**EXERCISE OBJECTIVE**
What is the number of lines in the data that contain "section"? Nothing besides that number, please.

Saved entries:
+++
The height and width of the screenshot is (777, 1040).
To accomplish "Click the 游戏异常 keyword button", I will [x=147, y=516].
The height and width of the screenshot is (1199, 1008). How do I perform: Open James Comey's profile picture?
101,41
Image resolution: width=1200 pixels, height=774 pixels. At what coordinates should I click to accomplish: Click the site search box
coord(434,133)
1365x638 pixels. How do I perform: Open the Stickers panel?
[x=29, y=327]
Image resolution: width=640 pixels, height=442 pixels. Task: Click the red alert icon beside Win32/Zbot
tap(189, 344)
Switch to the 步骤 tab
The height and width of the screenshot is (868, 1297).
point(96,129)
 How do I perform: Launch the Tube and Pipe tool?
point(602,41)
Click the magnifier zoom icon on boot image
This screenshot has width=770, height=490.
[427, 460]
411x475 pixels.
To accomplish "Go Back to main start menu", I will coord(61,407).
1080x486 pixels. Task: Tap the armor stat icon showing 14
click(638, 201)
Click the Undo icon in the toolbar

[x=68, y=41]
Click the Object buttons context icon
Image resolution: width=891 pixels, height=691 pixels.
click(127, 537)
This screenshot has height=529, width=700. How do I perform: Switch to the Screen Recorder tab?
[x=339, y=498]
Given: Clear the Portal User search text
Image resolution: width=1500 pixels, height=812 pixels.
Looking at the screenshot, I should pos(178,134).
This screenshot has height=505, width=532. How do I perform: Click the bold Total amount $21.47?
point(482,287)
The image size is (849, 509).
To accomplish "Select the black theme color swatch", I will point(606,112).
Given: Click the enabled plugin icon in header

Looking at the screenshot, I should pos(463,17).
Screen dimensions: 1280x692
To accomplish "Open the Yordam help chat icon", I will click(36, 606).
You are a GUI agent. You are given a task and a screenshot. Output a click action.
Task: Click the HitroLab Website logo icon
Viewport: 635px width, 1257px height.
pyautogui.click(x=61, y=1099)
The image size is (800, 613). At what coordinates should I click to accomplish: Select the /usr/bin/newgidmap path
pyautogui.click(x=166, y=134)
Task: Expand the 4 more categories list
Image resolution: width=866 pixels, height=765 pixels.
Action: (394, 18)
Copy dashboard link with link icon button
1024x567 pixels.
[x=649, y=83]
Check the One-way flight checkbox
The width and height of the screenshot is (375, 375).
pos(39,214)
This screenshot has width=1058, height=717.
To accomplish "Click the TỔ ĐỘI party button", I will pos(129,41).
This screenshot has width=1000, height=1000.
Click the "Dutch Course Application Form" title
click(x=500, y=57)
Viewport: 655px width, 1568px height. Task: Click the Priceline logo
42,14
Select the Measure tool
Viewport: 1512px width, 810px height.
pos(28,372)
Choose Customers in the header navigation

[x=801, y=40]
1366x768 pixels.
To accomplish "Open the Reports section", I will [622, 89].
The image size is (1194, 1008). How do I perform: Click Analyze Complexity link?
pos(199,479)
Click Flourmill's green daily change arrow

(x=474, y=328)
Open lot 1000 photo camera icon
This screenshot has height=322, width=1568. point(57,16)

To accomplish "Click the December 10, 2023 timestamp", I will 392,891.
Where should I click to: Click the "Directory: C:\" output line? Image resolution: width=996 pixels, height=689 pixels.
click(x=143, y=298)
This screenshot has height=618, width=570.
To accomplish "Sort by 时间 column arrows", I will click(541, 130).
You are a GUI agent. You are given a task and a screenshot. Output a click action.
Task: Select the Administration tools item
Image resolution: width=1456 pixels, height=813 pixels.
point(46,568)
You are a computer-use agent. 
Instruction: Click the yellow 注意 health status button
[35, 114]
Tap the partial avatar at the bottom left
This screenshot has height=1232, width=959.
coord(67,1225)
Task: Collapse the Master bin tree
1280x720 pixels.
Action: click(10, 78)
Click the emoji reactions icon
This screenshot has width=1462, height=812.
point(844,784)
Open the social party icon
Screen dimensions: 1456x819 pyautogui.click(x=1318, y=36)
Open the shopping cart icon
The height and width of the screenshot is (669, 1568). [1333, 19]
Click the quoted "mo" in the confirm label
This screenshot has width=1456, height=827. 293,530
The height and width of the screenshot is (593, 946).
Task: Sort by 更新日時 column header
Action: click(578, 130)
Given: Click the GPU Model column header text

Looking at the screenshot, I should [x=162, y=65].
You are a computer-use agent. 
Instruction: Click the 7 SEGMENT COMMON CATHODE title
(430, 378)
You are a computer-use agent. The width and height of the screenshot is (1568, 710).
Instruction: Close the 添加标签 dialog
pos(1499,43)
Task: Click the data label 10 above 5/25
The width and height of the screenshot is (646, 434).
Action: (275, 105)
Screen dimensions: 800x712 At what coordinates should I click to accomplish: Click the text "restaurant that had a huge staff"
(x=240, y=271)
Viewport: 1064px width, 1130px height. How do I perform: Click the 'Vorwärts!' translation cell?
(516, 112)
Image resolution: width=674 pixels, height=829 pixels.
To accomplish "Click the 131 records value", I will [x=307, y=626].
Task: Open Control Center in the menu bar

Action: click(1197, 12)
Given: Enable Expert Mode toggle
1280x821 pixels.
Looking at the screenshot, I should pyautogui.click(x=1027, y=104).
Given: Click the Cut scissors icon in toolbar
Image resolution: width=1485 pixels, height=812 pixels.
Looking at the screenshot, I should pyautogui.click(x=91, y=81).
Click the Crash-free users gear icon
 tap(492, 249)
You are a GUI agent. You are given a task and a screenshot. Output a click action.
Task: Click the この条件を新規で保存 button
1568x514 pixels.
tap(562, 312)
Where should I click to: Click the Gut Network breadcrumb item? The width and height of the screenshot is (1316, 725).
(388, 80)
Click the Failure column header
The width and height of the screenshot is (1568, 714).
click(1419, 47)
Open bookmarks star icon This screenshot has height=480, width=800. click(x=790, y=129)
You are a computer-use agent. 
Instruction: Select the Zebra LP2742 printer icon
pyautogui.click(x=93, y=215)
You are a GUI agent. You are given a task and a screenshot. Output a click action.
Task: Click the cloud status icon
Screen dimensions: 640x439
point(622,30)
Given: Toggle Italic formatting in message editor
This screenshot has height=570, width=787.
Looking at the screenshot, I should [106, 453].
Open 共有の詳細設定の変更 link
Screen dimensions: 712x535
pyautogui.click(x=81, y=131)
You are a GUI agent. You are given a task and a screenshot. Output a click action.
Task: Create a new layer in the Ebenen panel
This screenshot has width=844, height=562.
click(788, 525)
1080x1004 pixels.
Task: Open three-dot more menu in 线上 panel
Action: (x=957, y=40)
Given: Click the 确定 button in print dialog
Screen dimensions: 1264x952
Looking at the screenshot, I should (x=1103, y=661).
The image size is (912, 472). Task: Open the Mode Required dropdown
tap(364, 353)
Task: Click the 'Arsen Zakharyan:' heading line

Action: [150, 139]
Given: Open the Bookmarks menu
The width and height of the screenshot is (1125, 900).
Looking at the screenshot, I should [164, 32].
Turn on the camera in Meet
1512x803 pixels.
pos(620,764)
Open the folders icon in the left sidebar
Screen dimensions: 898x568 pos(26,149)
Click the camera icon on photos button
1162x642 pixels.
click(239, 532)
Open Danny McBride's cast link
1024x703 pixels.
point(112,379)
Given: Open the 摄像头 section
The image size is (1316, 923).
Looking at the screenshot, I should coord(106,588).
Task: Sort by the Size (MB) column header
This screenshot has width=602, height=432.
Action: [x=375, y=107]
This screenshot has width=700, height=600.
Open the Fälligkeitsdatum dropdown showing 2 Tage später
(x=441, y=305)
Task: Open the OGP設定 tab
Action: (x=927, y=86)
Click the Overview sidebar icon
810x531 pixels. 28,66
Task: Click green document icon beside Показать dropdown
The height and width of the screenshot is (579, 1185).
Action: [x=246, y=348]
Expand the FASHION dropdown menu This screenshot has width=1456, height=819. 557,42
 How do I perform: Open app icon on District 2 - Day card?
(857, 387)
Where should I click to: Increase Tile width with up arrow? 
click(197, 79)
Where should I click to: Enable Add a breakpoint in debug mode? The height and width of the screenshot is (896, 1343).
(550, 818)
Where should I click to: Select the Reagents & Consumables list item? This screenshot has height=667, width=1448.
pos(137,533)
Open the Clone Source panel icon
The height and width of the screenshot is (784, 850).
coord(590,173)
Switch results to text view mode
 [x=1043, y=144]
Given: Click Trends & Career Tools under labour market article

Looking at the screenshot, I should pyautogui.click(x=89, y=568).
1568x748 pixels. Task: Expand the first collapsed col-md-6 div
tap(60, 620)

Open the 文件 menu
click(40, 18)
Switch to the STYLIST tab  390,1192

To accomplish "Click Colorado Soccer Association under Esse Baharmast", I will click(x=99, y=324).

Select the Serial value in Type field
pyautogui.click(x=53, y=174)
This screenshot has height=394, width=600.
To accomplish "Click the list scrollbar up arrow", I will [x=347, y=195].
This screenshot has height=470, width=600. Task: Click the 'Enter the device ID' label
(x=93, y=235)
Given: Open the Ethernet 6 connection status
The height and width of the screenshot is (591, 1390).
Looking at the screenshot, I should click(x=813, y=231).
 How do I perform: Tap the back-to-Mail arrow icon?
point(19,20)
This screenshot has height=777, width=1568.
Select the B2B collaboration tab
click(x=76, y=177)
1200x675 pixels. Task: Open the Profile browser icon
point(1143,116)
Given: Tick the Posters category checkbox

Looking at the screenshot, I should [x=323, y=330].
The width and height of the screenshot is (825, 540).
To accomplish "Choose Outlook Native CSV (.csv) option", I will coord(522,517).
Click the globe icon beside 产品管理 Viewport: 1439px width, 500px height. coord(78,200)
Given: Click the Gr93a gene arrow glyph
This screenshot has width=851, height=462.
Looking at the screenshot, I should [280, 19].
+++
**YOUR RESPONSE**
2